=== Begin Enclosure ===

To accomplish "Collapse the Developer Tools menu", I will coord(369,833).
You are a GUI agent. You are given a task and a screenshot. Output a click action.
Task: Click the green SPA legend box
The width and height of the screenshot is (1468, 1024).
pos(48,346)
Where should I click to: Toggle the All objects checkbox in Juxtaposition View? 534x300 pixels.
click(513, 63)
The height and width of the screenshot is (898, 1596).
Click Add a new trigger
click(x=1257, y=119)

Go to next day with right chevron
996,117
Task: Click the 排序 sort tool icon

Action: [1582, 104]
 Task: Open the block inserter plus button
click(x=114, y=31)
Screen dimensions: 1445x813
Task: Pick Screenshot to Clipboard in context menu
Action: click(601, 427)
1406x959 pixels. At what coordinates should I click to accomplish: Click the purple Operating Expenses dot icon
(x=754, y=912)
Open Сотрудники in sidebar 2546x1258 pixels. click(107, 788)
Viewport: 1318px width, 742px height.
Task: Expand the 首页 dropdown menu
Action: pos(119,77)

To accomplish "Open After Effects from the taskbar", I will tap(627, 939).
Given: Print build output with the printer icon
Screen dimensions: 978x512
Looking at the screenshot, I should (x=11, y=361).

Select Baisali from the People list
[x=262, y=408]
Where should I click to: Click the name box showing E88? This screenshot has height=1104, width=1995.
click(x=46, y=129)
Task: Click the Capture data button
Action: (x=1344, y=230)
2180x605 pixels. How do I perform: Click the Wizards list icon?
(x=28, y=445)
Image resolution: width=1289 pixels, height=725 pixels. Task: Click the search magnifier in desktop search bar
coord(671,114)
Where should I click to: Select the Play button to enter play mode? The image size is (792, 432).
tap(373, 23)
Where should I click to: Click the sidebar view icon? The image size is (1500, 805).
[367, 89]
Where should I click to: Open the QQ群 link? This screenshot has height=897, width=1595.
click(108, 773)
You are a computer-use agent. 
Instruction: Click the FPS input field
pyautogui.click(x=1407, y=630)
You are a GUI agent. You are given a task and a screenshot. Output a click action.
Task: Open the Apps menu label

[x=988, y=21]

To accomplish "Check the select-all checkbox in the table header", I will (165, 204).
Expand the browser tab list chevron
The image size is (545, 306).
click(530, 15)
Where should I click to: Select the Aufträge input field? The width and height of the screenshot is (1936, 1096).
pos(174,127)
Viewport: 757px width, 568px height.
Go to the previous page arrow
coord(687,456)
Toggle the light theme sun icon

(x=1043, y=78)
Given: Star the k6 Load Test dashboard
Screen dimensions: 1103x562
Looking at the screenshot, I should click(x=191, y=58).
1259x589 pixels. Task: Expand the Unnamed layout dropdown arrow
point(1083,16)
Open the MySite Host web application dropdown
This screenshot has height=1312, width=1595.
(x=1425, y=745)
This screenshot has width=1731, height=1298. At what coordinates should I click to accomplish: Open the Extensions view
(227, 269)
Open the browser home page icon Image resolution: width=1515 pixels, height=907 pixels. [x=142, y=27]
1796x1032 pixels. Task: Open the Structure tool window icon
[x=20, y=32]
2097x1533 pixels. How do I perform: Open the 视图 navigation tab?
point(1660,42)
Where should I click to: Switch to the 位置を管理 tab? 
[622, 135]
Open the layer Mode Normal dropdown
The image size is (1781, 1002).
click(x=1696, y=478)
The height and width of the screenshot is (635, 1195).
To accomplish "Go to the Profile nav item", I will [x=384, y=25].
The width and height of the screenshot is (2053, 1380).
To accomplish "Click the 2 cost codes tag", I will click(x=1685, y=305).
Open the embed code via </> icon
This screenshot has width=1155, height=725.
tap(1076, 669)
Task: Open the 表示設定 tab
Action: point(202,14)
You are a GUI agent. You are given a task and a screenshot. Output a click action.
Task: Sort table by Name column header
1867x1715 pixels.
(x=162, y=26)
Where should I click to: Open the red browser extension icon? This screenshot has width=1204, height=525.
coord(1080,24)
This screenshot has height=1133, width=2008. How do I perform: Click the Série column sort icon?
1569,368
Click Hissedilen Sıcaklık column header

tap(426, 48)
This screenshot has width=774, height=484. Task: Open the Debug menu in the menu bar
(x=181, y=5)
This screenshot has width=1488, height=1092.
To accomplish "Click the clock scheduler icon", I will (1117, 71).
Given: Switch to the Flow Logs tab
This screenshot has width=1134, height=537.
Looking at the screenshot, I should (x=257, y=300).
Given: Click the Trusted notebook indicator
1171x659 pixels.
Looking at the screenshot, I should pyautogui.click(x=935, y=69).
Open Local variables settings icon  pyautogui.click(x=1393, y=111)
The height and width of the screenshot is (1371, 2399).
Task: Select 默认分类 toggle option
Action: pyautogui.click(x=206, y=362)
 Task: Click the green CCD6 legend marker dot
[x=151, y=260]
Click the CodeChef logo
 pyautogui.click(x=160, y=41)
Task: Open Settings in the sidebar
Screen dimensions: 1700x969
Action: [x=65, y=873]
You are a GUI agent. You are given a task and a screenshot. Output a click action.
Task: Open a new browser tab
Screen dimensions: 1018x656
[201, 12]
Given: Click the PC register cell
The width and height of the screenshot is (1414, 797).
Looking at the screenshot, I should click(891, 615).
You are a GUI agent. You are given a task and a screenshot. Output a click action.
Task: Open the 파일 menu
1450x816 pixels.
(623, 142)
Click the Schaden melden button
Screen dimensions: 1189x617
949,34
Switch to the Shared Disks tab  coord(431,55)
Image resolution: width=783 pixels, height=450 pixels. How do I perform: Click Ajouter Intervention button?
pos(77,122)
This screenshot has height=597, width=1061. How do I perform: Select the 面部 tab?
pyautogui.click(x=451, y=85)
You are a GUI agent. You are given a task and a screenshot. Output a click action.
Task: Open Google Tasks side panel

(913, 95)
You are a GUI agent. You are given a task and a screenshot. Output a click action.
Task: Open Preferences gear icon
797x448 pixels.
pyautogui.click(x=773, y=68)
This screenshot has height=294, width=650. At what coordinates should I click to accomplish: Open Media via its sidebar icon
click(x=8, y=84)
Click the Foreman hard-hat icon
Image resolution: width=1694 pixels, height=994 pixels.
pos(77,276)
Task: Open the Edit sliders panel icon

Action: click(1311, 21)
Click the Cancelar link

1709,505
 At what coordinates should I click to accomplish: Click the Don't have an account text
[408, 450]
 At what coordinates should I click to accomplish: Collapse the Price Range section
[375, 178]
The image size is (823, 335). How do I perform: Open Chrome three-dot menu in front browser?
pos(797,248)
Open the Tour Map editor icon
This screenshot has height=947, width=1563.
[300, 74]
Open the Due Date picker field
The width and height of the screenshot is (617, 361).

=== End Enclosure ===

Look above for the line containing "Task: Click the green CCD6 legend marker dot" and the line containing "Task: Open a new browser tab". Transcribe both, with the lines between them, exactly.

 Task: Click the green CCD6 legend marker dot
[x=151, y=260]
Click the CodeChef logo
 pyautogui.click(x=160, y=41)
Task: Open Settings in the sidebar
Screen dimensions: 1700x969
Action: [x=65, y=873]
You are a GUI agent. You are given a task and a screenshot. Output a click action.
Task: Open a new browser tab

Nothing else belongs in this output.